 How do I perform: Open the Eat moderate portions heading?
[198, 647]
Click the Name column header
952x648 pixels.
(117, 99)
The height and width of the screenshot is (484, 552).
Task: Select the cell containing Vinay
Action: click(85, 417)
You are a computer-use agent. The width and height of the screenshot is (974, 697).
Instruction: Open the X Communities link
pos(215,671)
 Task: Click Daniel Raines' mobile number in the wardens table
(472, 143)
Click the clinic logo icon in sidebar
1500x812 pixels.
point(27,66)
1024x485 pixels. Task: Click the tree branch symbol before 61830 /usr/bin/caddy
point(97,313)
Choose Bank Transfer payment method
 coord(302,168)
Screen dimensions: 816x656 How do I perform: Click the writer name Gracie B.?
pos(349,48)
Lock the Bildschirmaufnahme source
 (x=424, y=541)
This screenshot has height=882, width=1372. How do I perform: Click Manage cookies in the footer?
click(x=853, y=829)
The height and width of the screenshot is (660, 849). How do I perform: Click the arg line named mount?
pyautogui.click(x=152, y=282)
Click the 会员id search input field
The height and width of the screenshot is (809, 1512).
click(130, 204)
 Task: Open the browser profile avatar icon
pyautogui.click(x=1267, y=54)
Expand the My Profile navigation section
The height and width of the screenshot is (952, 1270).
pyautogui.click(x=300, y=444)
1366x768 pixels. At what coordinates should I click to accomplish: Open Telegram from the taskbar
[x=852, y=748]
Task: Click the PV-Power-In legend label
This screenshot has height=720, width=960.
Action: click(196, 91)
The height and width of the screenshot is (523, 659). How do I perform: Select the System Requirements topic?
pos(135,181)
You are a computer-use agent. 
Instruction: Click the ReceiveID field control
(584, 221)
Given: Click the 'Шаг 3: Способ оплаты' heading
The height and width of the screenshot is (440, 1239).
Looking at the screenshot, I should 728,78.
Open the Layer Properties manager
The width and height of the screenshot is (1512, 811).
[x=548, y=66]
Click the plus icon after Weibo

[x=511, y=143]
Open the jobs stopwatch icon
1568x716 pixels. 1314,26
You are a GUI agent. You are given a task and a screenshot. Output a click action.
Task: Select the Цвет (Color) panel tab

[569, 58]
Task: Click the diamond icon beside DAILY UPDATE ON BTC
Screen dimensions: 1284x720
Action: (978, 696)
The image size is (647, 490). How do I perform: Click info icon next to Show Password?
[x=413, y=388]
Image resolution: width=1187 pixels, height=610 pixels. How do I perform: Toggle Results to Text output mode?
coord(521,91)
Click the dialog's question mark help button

______________________________

### Exercise aim
Extract from the records above each line that contains the string "width". Treat case as significant.

### Output for this exercise
The height and width of the screenshot is (484, 552).
You are a computer-use agent. The width and height of the screenshot is (974, 697).
This screenshot has height=882, width=1372. How do I perform: Click Manage cookies in the footer?
The height and width of the screenshot is (660, 849). How do I perform: Click the arg line named mount?
The height and width of the screenshot is (809, 1512).
The height and width of the screenshot is (952, 1270).
This screenshot has height=720, width=960.
The height and width of the screenshot is (523, 659). How do I perform: Select the System Requirements topic?
The height and width of the screenshot is (440, 1239).
The width and height of the screenshot is (1512, 811).
Image resolution: width=1187 pixels, height=610 pixels. How do I perform: Toggle Results to Text output mode?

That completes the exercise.